Requirement =>
Put the lines of the material into a numbered list, leaving out any blank lines. Begin at the line that contains "Click the Name: label above the text field" and stop after the line that contains "[1028, 345]".

____

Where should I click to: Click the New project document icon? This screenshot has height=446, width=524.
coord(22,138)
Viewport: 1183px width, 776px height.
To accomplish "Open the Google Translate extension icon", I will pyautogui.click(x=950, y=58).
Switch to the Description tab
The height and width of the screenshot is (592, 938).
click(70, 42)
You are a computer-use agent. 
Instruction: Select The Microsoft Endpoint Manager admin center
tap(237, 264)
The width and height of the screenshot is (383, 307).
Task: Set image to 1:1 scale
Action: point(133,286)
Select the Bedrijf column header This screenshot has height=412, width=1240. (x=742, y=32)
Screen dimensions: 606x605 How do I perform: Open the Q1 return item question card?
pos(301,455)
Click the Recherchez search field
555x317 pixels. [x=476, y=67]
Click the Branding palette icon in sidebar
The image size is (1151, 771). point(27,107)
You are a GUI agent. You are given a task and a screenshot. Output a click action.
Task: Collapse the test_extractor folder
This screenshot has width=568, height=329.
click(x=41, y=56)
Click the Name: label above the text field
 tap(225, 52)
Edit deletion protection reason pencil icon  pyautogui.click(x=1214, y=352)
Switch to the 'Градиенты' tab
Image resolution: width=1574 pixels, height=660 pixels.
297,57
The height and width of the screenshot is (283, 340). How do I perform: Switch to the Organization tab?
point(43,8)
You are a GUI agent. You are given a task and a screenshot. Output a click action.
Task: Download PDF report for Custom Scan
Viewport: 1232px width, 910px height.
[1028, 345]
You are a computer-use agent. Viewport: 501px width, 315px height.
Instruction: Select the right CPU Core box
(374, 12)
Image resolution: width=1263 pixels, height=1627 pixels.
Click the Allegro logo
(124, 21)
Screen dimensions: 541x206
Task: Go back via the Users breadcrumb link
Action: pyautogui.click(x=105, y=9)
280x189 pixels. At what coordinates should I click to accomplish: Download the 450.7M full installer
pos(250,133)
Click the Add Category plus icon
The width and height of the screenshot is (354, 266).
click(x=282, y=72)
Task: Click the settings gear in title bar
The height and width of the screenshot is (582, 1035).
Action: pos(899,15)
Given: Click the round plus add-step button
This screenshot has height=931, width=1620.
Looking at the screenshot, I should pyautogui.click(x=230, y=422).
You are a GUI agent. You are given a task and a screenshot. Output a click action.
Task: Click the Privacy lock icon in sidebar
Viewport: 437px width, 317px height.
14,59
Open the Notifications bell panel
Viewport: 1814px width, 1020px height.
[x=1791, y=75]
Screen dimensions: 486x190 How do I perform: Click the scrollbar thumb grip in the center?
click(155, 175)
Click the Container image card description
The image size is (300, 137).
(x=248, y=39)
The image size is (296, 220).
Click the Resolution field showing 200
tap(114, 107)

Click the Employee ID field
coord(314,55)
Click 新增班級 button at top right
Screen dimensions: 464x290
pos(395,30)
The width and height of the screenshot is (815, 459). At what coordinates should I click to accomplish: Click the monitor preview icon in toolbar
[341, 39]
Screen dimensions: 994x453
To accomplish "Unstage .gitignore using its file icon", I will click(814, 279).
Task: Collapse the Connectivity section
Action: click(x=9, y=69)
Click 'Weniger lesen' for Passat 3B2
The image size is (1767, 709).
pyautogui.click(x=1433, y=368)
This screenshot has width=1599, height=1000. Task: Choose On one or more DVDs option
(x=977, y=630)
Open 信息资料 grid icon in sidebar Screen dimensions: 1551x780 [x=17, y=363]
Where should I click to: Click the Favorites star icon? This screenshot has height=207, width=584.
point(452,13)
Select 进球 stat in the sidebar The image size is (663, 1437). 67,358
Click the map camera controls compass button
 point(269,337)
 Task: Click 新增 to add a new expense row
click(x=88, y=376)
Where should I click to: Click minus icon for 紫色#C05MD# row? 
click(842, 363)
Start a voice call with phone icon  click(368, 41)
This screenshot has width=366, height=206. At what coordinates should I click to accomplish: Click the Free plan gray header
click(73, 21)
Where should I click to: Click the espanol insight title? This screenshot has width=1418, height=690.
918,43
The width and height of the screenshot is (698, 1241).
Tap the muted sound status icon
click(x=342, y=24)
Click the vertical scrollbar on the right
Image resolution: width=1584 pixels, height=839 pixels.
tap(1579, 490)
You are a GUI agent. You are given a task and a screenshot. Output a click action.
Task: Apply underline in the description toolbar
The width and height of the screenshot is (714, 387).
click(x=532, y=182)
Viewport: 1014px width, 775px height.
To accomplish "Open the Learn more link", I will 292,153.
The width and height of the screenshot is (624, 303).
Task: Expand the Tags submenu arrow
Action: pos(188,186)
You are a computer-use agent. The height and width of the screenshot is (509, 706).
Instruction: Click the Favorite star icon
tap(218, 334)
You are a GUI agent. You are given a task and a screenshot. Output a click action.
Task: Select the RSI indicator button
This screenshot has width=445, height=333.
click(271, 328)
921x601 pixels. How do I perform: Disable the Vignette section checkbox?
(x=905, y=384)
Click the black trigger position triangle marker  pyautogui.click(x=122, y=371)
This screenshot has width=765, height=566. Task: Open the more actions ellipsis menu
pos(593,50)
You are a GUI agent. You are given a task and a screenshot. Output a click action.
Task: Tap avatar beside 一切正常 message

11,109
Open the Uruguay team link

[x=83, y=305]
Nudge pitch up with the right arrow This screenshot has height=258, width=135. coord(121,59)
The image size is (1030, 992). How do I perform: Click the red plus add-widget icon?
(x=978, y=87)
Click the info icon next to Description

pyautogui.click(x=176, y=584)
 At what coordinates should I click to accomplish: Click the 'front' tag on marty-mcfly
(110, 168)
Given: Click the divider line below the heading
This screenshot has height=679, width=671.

____

The answer =>
1. Click the Name: label above the text field
2.  tap(225, 52)
3. Edit deletion protection reason pencil icon  pyautogui.click(x=1214, y=352)
4. Switch to the 'Градиенты' tab
5. Image resolution: width=1574 pixels, height=660 pixels.
6. 297,57
7. The height and width of the screenshot is (283, 340). How do I perform: Switch to the Organization tab?
8. point(43,8)
9. You are a GUI agent. You are given a task and a screenshot. Output a click action.
10. Task: Download PDF report for Custom Scan
11. Viewport: 1232px width, 910px height.
12. [1028, 345]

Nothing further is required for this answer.